Nur eine Variation unter unzähligen anderen also ist 19q12-q13.11, eine Deletion auf dem langen Arm (q, im Gegensatz zum kurzen Arm, p) des Chromosom 19. Eine Studie aus dem Jahr 2014 untersuchte fünf Patienten mit dieser Deletion: zwei davon hatten schwere Verwachsungen von Fingern und Fußzehen, genannt Ektrodaktylie; die drei anderen zeigten starke Entwicklungsverzögerungen. Dieser Effekt ist durchaus nicht untypisch in der Genetik und wird Pleiotropie genannt: dieselbe Mutation kann zu verschiedenen Ausprägungen führen. In diesem Fall traten die verschiedenen Ausprägungen in verschiedenen Patienten auf. Eine neue Studie von 2016, in der dieser 19q12-q13.11 Deletion auf den Grund gegangen wurde, behandelt eine andere Art der Pleiotropie. Denn schon mehrfach wurde beobachtet, dass zwei scheinbar völlig voneinander unabhängige Erkrankungen oftmals zusammen auftreten. Wenn dem eine gemeinsame Mutation zugrunde liegt, dann löst diese also in denselben Patienten verschiedene Dinge aus.

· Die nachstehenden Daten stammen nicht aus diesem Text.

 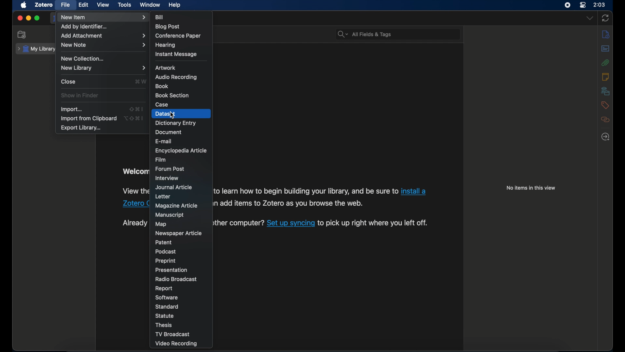 What do you see at coordinates (163, 325) in the screenshot?
I see `thesis` at bounding box center [163, 325].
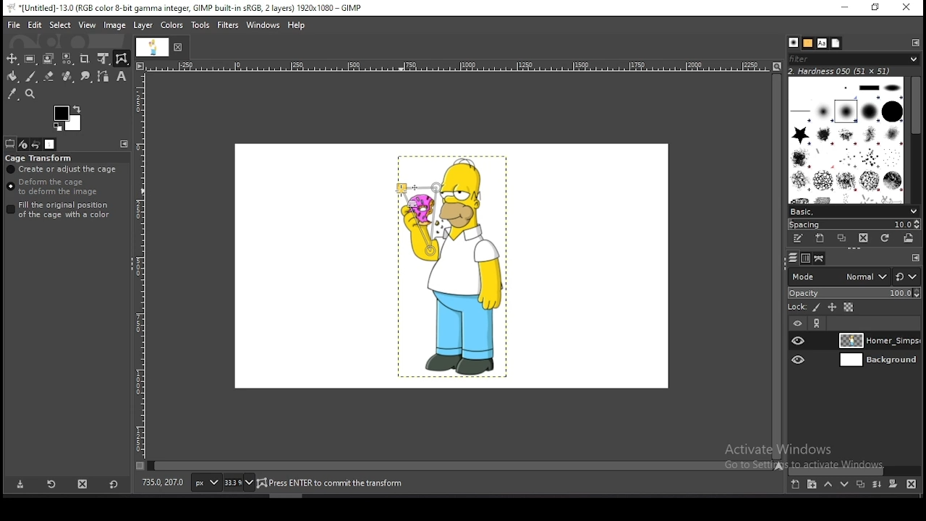 The width and height of the screenshot is (926, 521). What do you see at coordinates (913, 257) in the screenshot?
I see `configure this tab` at bounding box center [913, 257].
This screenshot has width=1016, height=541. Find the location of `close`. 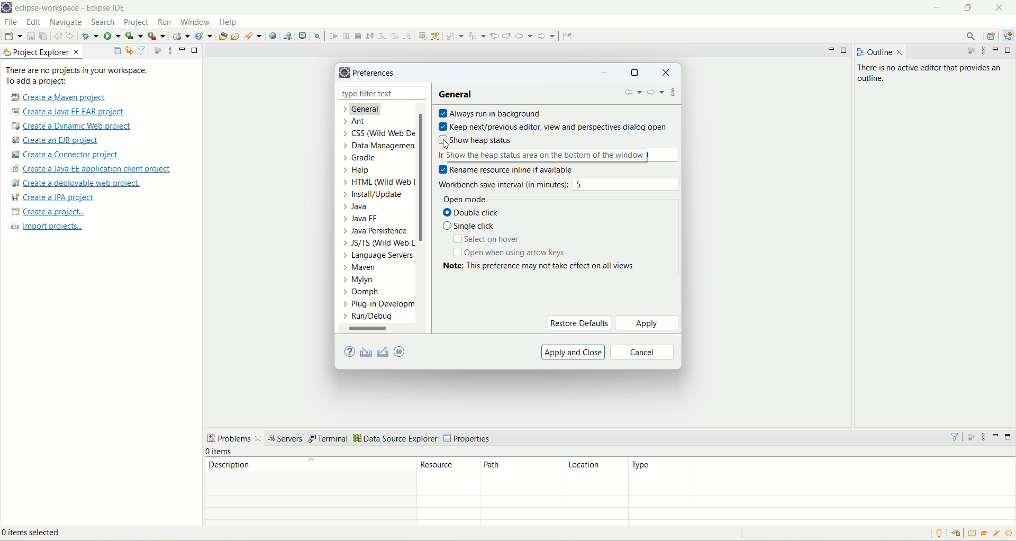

Schon seit einiger Zeit wird beobachtet, dass Autismus (und andere Entwicklungsstörungen) häufiger zusammen mit Nierenerkrankungen auftreten, als es der Zufall vorhersagen würde. In dem Artikel, der Ende September in Nature Genetics erschienen ist, wird ein Gen untersucht, dass in genau dem Bereich liegt, der von der Deletion betroffen ist: es wurde bereits 1991 in der Fruchtfliege entdeckt und teashirt genannt. Teashirt ist ein Transkriptionsfaktor, das heißt, das Teashirt Protein bindet an die DNA und reguliert dort die Aktivität anderer Gene. Und teashirt, so hat man nun herausgefunden, ist bei Maus und Mensch in der sich entwickelnden Großhirnrinde exprimiert. Wenn ein Transriptionsfaktor defekt ist, erwartet man Auswirkungen auf die Expression aller Gene, die durch diesen Faktor reguliert werden. Und tatsächlich war die Expression etlicher anderer Gene in der Großhirnrinde verändert, nachdem man in Mäusen das teashirt Gen gezielt kaputt gemacht hat. Darüber hinaus zeigten diese Mäuse auf einmal Verhaltensauffälligkeiten. Üblicherweise „erkunden“ Mäuse einen ihnen unbekannten Artgenossen ausgiebiger, als einen bereits bekannten. Dies war bei den Mäusen mit der teashirt Mutation nicht mehr der Fall. Welcher (neuronale) Mechanismus dieser Verhaltensänderung zugrunde liegt lässt sich insbesondere bei einem Transkriptionsfaktor schwer herausfinden, da die Effekte, die durch die Veränderung so vieler anderer Gene auftreten einfach zu umfangreich sind (viele von diesen Genen kodieren wieder für Transkriptionsfaktoren und regulieren daher die Aktivität von noch mehr anderen Genen).
Und wo kommt die Niere ins Spiel? Nun, dass Mäuse mit dem mutierten teashirt Gen deformierte Harnleiter und abnormale Flüssigkeitseinlagerungen in den Nieren haben, hatten dieselben Forscherteams bereits 2008 beschrieben. Aber auch hier ist es noch ein langer Weg um die black box zu füllen, die zwischen dem kaputten Transkripitonsfaktor und den Nierendefekten liegt.